After a deploy, you can inspect a resource's recorded URN and ID using `pulumi stack`:

```bash
pulumi stack --show-urns
```

Or query the state file directly:

```bash
pulumi stack export | python3 -c "import sys,json; [print(r['urn'], r.get('id','')) for r in json.load(sys.stdin)['deployment']['resources']]"
```

### A resource is being replaced unexpectedly

If Pulumi creates a new resource and deletes the old one when you expected an in-place update, the most common cause is that the logical name, parent, or type changed — any of which changes the URN and forces a replacement. Check whether you unintentionally:

- Changed the first constructor argument (logical name).
- Moved the resource inside or outside a component.
- Changed the resource type.

Use [`aliases`](/docs/iac/concepts/resources/options/aliases/) to preserve the old URN when you need to refactor without replacing resources.

### `get()` returns stale state

The `.get()` static method reads the resource's current state from the cloud provider, not from the Pulumi state file. If the Pulumi state file and the provider are out of sync, use `pulumi refresh` to reconcile them before calling `.get()`.

### `import` fails with "resource already exists"

When using `import` via `ResourceOptions(import_=...)`, if Pulumi says the resource already exists in the stack, you may already have a resource with the same logical name in state. Check `pulumi stack` to see if the resource is already tracked. If it is, remove the `import_` option — the resource is already managed.

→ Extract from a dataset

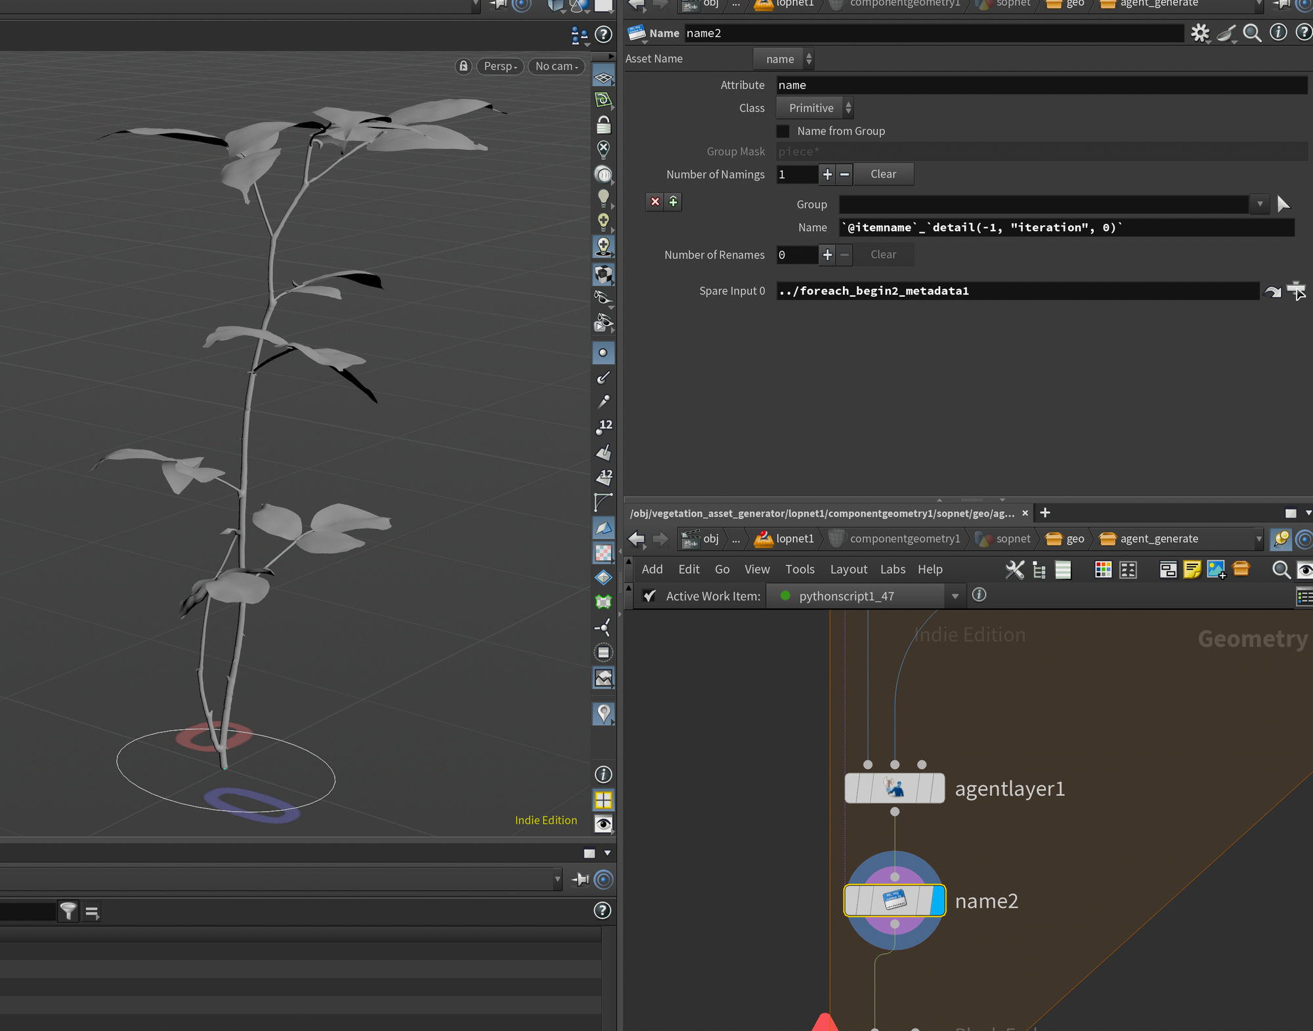Enable Name from Group checkbox
Image resolution: width=1313 pixels, height=1031 pixels.
point(783,131)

## Quick reference: identity in Python

| What you need | Where to get it | Python expression |
|---|---|---|
| Logical name | Your code | The first argument you passed: `"main-vpc"` |
| Physical name | Provider output | `resource.name` (resource-specific; not all resources expose this) |
| Physical ID | Provider output | `resource.id` — always an `Output[str]` |
| URN | Pulumi output | `resource.urn` — always an `Output[str]` |
| Resource reference | Your program variable | `resource` (the variable itself) |

For the full conceptual explanation of these four identity forms and a cross-language reference table, see [Resource names and identity](/docs/iac/concepts/resources/names/).